Par une requête et un mémoire en réplique, enregistrés le 17 et 18 janvier 2020 au secrétariat du contentieux du Conseil d’Etat, l’Association nationale des supporters demande au juge des référés du Conseil d’Etat :
1°) d’annuler l’ordonnance du 17 janvier 2020 ;
2°) de faire droit à ses conclusions de première instance ;
3°) de mettre à la charge de l’Etat le versement de la somme de 1 500 euros au titre des dispositions de l’article L. 761-1 du code de justice administrative.
Elle soutient que :
– la condition d’urgence est remplie dès lors que, d’une part, le match de football doit se dérouler le samedi 18 janvier 2020 à 15h00 et, d’autre part, que l’arrêté litigieux porte une atteinte grave et manifestement illégale aux intérêts de ses adhérents et à ceux d’autres supporters nancéiens ;
– le juge des référés du tribunal administratif de Besançon a entaché son ordonnance d’une erreur de droit en considérant que la circulaire du 18 novembre 2019 relative aux mesures de police administrative pour lutter contre la violence dans les stades n’avait aucune valeur réglementaire ;
– il a entaché son ordonnance d’une erreur d’appréciation des faits dès lors que c’est à tort que, d’une part, il a estimé que la procédure prévue par la circulaire du 18 novembre 2019 a été respectée par le préfet du Territoire de Belfort et, d’autre part, il a considéré que les atteintes à cette procédure ne sont pas de nature à caractériser une atteinte manifestement illégale à une liberté fondamentale ;
– il a entaché son ordonnance d’une erreur de droit dès lors qu’elle a été prise en méconnaissance du principe de proportionnalité ;
– l’arrêté litigieux porte une atteinte grave et manifestement illégale à la liberté d’aller et venir, à la liberté d’association, à la liberté de réunion et à la liberté d’expression ;
– le préfet n’a pas respecté la procédure prévue par la circulaire du ministre de l’intérieur du 18 novembre 2019, à savoir l’organisation d’une réunion de sécurité au moins trois semaines avant la rencontre et la prise de son arrêté au moins 10 jours avant la rencontre ;
– l’arrêté litigieux est entaché d’une erreur d’appréciation dès lors qu’il ne précise ni les risques de troubles graves à l’ordre public ni les circonstances de temps et de lieu justifiant l’interdiction de déplacement alors que la plupart des rencontres disputées par l’ASNL et l’association sportive municipale belfortaine (ASMB), y compris les rencontres entre ces deux clubs, n’ont conduit à aucun incident grave ;
– jamais le club de l’ASNL n’a été sanctionné par un organe disciplinaire pour des chants homophobes, ce point étant en tout état de cause sans lien avec la qualité de supporter retenu par l’arrêté contesté ;
– la circonstance que le club aurait été interdit de commercialiser des billets dans le secteur visiteurs d’un stade est une mesure disciplinaire à caractère sportif qui ne saurait priver les citoyens de leur liberté d’aller et venir ;
– au demeurant, le stade de Belfort ne comporte pas d’espace visiteurs et les 50 Nancéiens qui ont acquis des billets l’ont fait auprès du club de Belfort ;
– le préfet a édicté une mesure manifestement disproportionnée dès lors que des mesures moins attentatoires aux libertés pouvaient être adoptées.

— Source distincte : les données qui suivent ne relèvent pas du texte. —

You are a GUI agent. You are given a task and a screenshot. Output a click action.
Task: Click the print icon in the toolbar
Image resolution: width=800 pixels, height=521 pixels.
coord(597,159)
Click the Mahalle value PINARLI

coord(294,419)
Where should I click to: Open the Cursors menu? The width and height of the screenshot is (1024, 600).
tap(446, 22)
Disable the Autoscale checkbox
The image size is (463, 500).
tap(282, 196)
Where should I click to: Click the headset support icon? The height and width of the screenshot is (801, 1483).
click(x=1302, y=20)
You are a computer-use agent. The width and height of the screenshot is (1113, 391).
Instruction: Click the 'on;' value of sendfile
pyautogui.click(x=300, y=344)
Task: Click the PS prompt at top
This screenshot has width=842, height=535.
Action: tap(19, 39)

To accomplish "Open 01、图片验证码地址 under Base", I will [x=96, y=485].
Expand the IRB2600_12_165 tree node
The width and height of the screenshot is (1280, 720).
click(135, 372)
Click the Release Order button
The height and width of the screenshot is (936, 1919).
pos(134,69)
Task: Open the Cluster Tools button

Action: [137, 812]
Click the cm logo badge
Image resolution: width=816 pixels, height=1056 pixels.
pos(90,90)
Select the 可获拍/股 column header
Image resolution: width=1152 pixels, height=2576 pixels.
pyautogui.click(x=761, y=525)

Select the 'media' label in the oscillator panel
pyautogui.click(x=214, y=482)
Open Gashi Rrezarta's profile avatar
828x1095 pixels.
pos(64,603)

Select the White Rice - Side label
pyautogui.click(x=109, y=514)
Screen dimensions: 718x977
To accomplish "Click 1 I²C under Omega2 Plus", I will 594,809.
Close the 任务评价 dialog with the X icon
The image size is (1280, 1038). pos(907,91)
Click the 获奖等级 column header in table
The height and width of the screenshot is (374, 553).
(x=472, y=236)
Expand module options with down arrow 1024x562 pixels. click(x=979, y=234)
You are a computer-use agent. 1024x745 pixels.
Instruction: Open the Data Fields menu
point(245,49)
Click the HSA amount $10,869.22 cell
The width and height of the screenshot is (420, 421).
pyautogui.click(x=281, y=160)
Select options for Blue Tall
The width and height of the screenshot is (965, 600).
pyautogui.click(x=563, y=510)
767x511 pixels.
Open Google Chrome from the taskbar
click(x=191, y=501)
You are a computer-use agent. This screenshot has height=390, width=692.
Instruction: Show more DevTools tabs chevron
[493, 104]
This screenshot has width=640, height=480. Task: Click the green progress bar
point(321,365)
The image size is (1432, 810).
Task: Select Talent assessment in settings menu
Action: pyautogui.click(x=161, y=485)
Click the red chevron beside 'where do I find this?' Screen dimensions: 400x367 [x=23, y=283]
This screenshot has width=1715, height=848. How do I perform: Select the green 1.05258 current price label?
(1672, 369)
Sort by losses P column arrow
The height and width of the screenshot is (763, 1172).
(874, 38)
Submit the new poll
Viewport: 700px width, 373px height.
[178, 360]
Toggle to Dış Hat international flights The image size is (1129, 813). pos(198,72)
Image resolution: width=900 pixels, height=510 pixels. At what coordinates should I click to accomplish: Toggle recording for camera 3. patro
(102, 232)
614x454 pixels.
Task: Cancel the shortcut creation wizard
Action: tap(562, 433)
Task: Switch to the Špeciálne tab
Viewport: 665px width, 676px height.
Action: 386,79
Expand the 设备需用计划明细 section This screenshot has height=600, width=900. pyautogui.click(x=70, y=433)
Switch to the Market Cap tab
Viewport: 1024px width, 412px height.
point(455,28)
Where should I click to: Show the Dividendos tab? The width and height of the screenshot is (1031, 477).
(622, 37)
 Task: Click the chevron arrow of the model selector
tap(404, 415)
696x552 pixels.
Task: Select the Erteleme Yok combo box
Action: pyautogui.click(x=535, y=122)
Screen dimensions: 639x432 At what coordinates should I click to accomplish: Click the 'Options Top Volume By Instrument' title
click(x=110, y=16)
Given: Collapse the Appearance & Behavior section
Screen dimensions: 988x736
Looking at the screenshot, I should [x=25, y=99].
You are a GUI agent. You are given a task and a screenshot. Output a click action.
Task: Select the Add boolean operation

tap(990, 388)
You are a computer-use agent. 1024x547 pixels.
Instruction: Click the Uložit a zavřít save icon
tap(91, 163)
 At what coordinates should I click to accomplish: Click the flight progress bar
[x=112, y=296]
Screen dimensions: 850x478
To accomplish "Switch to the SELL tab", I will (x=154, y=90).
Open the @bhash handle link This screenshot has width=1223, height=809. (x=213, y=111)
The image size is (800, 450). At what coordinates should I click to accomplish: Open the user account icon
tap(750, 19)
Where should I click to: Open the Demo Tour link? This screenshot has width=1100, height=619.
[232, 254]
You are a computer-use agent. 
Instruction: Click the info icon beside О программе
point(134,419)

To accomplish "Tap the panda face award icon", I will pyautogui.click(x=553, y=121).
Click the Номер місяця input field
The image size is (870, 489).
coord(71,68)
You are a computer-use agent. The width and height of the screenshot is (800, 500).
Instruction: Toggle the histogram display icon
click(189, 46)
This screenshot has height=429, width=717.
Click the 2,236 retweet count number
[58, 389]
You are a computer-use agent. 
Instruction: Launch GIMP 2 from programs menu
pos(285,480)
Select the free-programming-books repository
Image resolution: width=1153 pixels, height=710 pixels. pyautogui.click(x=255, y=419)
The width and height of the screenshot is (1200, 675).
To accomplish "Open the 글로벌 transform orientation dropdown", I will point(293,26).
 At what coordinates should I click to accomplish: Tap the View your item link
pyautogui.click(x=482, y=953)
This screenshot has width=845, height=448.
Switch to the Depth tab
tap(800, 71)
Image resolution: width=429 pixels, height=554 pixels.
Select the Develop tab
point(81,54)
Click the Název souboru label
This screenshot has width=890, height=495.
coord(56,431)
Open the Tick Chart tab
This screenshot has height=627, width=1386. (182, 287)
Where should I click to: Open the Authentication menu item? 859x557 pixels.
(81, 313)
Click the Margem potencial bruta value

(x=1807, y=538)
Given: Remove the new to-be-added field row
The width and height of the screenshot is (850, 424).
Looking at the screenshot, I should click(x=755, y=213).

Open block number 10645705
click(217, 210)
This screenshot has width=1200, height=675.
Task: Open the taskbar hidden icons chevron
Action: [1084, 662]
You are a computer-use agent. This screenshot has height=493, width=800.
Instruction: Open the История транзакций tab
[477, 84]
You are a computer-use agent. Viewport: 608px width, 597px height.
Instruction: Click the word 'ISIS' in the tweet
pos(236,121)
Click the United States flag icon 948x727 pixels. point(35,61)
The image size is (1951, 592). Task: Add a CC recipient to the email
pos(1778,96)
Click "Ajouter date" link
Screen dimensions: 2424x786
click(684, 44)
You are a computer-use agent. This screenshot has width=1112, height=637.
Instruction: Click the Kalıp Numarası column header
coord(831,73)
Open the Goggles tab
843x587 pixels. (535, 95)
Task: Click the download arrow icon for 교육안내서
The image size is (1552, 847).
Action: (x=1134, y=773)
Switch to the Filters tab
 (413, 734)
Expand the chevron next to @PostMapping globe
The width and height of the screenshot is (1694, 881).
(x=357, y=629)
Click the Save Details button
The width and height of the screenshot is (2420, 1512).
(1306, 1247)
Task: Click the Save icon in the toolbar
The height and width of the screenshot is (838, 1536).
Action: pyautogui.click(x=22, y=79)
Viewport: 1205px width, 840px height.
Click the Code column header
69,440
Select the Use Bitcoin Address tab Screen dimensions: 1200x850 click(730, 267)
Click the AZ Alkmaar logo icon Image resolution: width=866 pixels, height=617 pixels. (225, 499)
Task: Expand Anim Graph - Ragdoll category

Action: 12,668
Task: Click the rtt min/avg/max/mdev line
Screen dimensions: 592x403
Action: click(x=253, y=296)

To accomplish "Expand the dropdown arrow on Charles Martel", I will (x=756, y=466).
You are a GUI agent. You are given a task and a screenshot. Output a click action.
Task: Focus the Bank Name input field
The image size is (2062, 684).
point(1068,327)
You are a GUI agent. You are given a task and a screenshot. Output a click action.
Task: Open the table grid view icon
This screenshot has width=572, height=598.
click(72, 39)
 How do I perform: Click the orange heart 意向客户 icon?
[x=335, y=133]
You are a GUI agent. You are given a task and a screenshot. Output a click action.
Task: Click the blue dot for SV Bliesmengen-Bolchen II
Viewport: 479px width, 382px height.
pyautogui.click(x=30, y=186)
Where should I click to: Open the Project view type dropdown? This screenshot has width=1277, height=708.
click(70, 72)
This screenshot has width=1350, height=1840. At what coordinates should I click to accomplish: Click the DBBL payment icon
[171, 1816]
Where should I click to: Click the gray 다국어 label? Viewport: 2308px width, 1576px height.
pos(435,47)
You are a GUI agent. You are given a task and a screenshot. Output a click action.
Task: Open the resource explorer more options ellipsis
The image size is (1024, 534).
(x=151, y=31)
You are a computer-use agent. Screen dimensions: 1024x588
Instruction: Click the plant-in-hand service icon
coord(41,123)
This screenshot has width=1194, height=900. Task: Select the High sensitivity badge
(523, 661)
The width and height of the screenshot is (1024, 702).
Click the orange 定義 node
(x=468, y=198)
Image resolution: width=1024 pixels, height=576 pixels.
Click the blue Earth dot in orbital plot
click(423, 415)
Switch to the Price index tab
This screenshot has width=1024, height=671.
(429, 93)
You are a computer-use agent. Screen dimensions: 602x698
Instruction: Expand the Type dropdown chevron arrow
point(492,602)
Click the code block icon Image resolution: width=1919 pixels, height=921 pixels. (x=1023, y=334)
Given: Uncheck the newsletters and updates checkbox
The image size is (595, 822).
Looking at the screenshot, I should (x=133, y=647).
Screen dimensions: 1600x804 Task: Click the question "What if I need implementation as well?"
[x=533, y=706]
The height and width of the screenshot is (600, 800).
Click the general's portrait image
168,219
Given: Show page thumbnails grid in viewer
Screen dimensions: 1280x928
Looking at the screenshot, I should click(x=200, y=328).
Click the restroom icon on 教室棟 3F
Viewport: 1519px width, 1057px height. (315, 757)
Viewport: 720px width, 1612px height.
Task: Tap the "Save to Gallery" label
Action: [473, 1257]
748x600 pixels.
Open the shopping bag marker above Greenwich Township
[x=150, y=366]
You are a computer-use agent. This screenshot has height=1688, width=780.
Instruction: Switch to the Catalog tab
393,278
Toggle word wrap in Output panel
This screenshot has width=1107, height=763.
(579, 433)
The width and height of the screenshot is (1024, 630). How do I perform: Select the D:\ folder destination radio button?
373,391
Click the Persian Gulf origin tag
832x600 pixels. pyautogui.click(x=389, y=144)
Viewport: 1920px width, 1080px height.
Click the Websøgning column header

Par un mémoire en défense, enregistré le 18 janvier 2020, le ministre de l’intérieur conclut au rejet de la requête. Il soutient qu’il n’est porté aucune atteinte grave et manifestement illégale à une liberté fondamentale.
Vu les autres pièces du dossier ;
Vu :
– la Constitution ;
– le code du sport ;
– le code de justice administrative ;
Après avoir convoqué à une audience publique, d’une part l’Association nationale des supporters et, d’autre part, le ministre de l’intérieur ;
Vu le procès-verbal de l’audience publique du samedi 18 janvier 2020 à 10 heures au cours de laquelle ont été entendus :
– Me Gouz-Fitoussi, avocat au Conseil d’Etat et à la Cour de cassation, avocat de l’Association nationale des supporters ;
– le représentant de l’Association nationale des supporters ;
– la représentante du ministre de l’intérieur ;
et à l’issue de laquelle le juge des référés a prononcé la clôture de l’instruction ;
Considérant ce qui suit :
1. Aux termes de l’article L. 521-2 du code de justice administrative : » Saisi d’une demande en ce sens justifiée par l’urgence, le juge des référés peut ordonner toutes mesures nécessaires à la sauvegarde d’une liberté fondamentale à laquelle une personne morale de droit public ou un organisme de droit privé chargé de la gestion d’un service public aurait porté, dans l’exercice d’un de ses pouvoirs, une atteinte grave et manifestement illégale. Le juge des référés se prononce dans un délai de quarante-huit heures « .
2. Aux termes de l’article L. 332-16-2 du code du sport : » Le représentant de l’Etat dans le département ou, à Paris, le préfet de police peut, par arrêté, restreindre la liberté d’aller et de venir des personnes se prévalant de la qualité de supporter d’une équipe ou se comportant comme tel sur les lieux d’une manifestation sportive et dont la présence est susceptible d’occasionner des troubles graves pour l’ordre public. / L’arrêté énonce la durée, limitée dans le temps, de la mesure, les circonstances précises de fait et de lieu qui la motivent, ainsi que le territoire sur lequel elle s’applique. / Le fait pour les personnes concernées de ne pas se conformer à l’arrêté pris en application des deux premiers alinéas est puni de six mois d’emprisonnement et d’une amende de 30 000 . (…) « .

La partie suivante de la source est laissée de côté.